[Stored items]
━━━━━━━━
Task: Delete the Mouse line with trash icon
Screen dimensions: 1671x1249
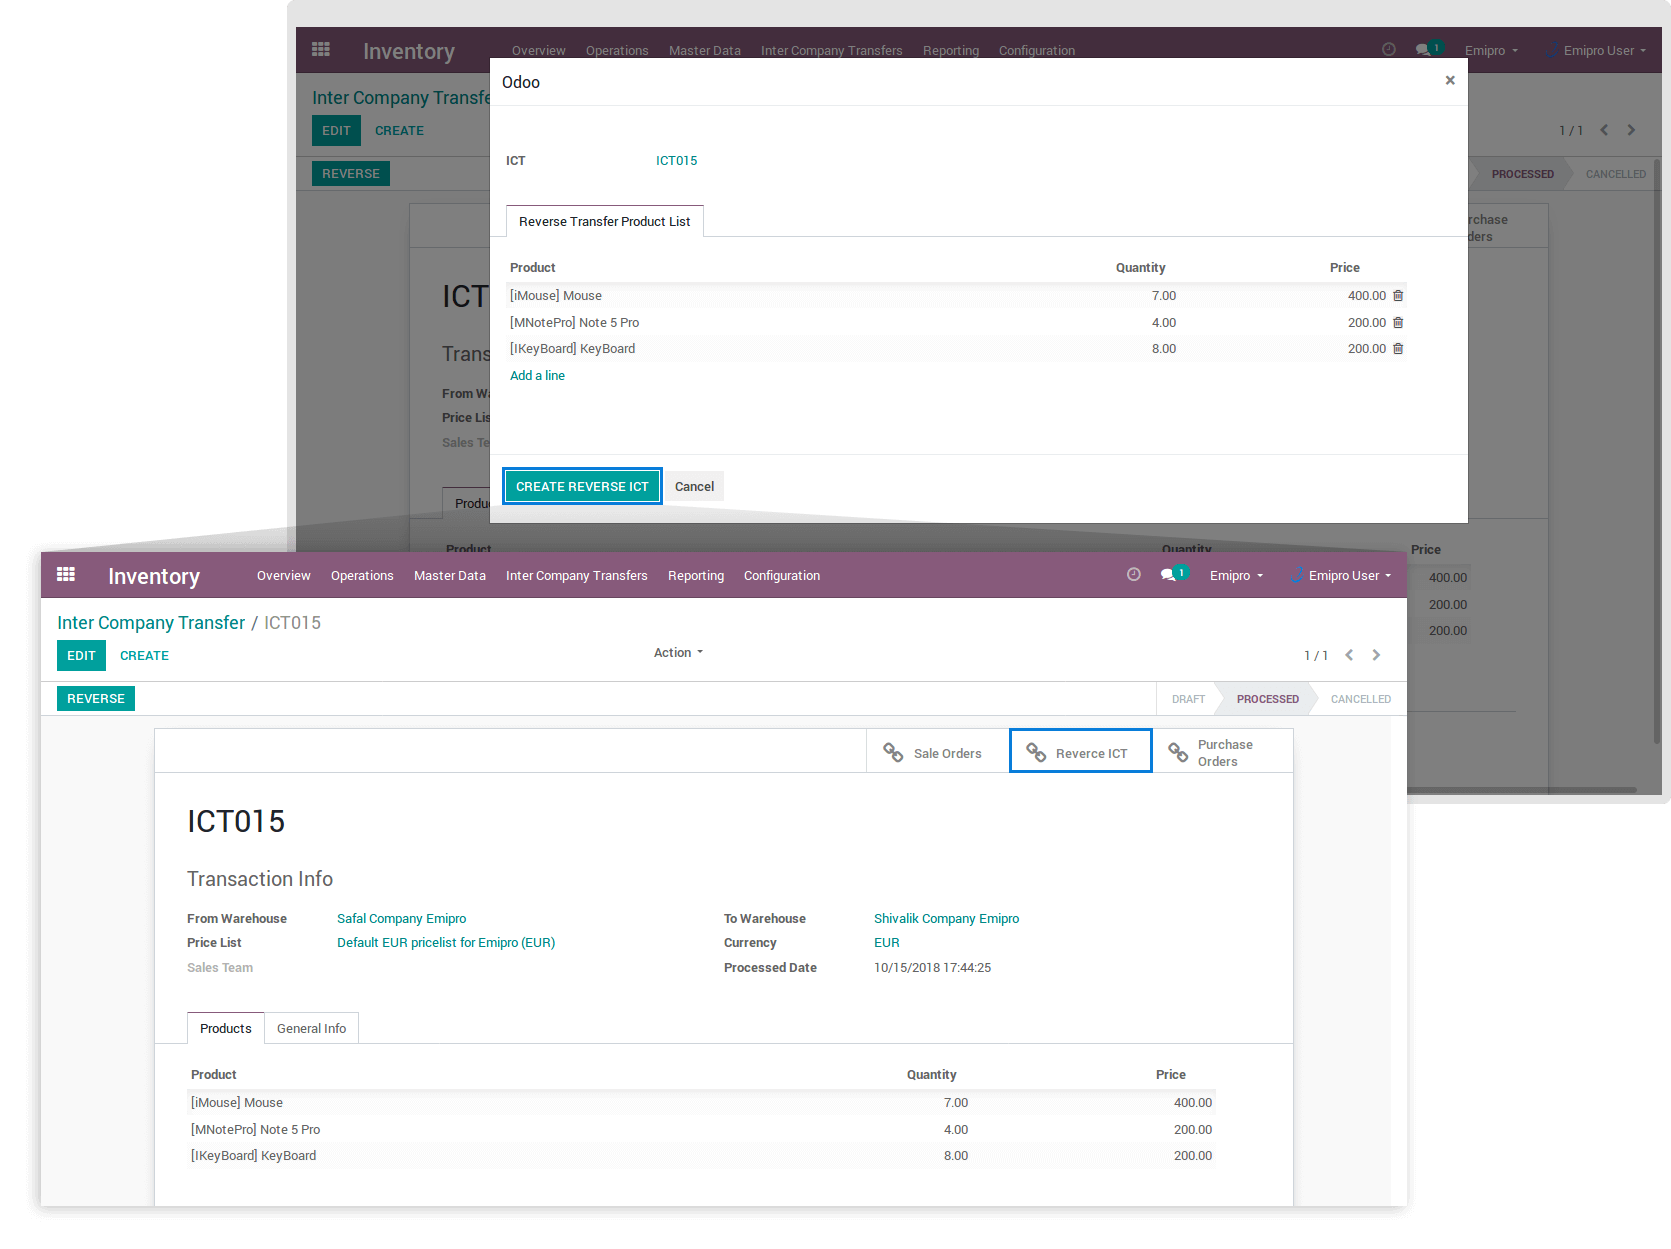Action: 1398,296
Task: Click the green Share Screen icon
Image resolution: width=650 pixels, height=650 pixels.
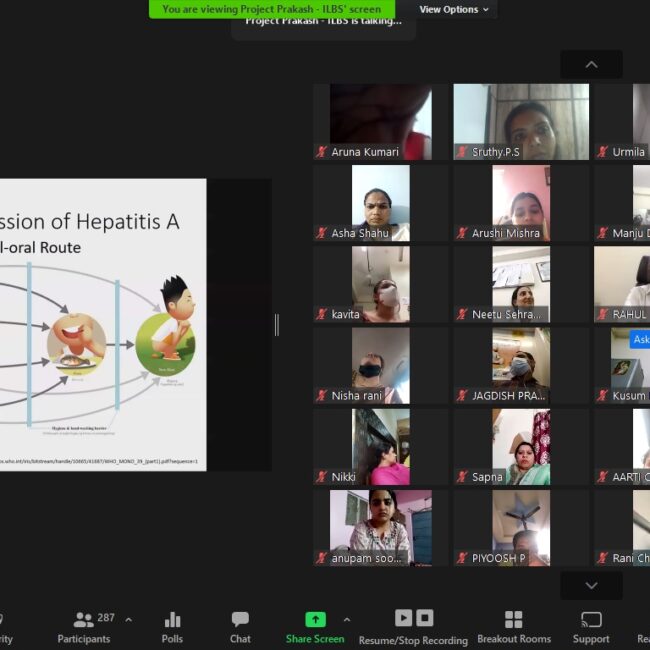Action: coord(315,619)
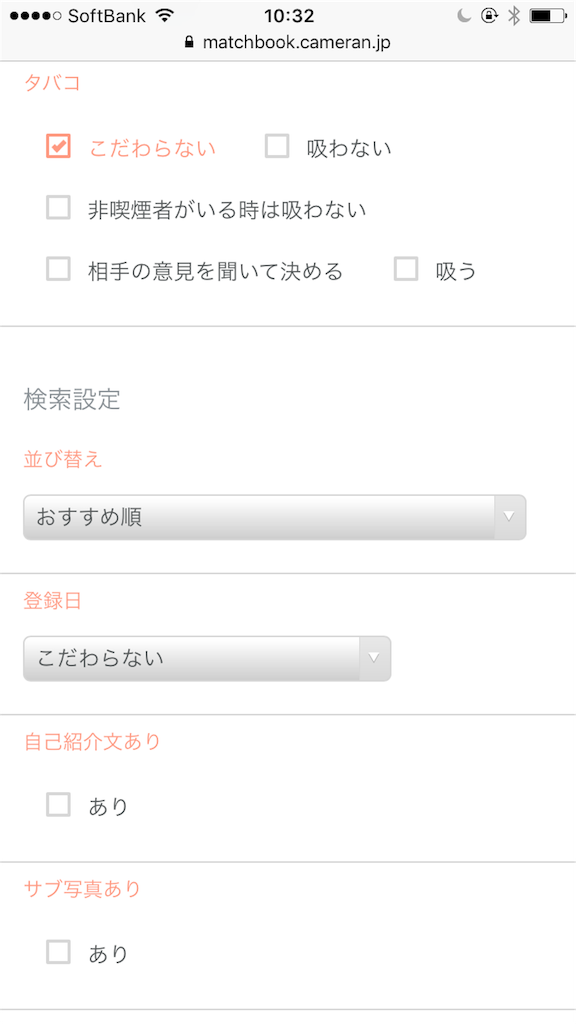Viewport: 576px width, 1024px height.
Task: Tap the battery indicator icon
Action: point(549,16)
━━━━━━━━
Prompt -> Starting at the line that contains "Screen dimensions: 1671x1249", retype each line through the end of the data exactly, and leave out every picture.

Reply to the exercise ->
Screen dimensions: 1671x1249
Action: 1398,296
Task: Click the green Share Screen icon
Image resolution: width=650 pixels, height=650 pixels.
Action: coord(315,619)
Viewport: 576px width, 1024px height.
Task: Tap the battery indicator icon
Action: point(549,16)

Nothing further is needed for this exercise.